ISO allowed ECMA to submit this on their fast-track process with breathtaking obliviousness to the existence of other standards and lack of concern for harmonization. This seems wrong.
ISO allowed the draft to be substantially edited and enhanced after the initial ballot. This seems wrong.
It tried to repair the damage by stuffing 120 people in a room in Geneva for five days to address a thousand changes to the spec. This seems wrong.
Thus, there’s an argument that this kind of process abuse shouldn’t be allowed to go unpunished. If Microsoft gets their standard, it’ll be a signal to other big players to try to do the same thing. If ISO gets away with doing this, it’ll have two negative effects. First, respect for International Standards in general will be diminished. Second, other people will start trying the same thing.

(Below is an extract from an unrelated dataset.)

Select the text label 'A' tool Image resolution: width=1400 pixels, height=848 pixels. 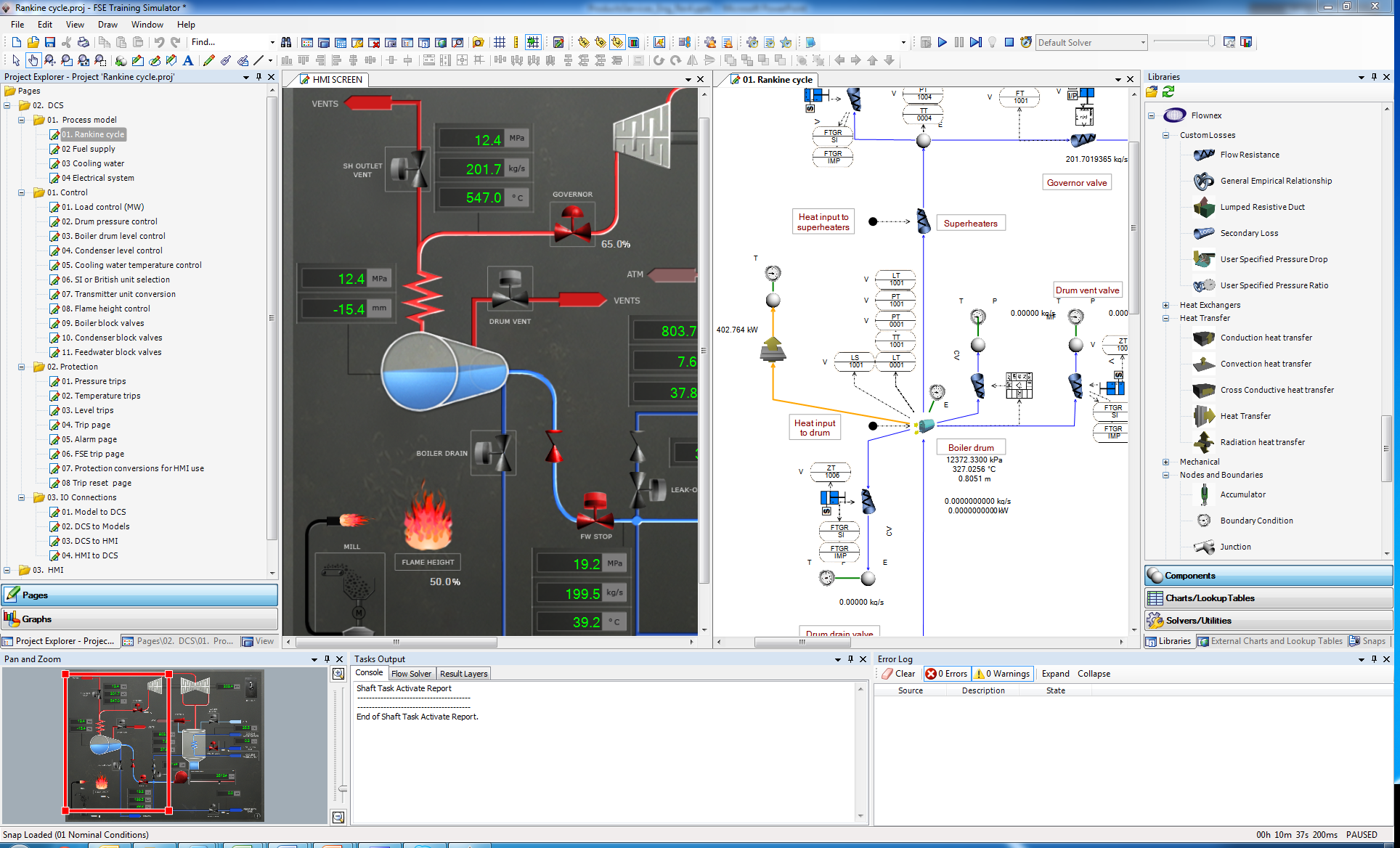188,60
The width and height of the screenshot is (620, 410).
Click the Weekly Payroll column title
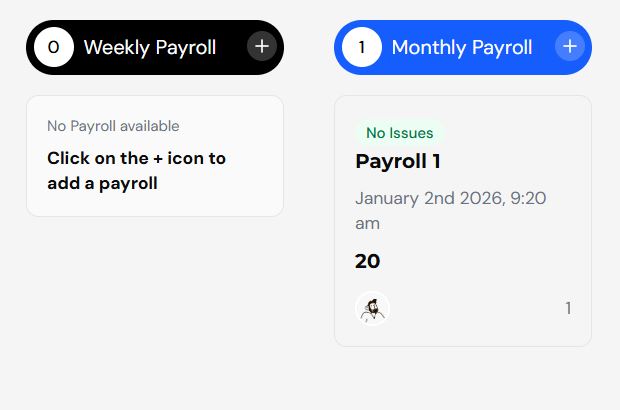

Conclusion · Well, my mind is still open. Locking Microsoft into a set of XML-based document-structure rules they have to play by (even if they wrote the rules), well, there’s probably an upside to that. But on the other hand, I dislike OOXML at an engineering level and I really dislike the cynical, abusive standards process it came with.
At the moment, it looks like we get the benefits (covenant not to sue, stable spec), without the downsides (Microsoft marketing club, rewarding ISO malfeasance) even if the ISO process fails.
What am I missing?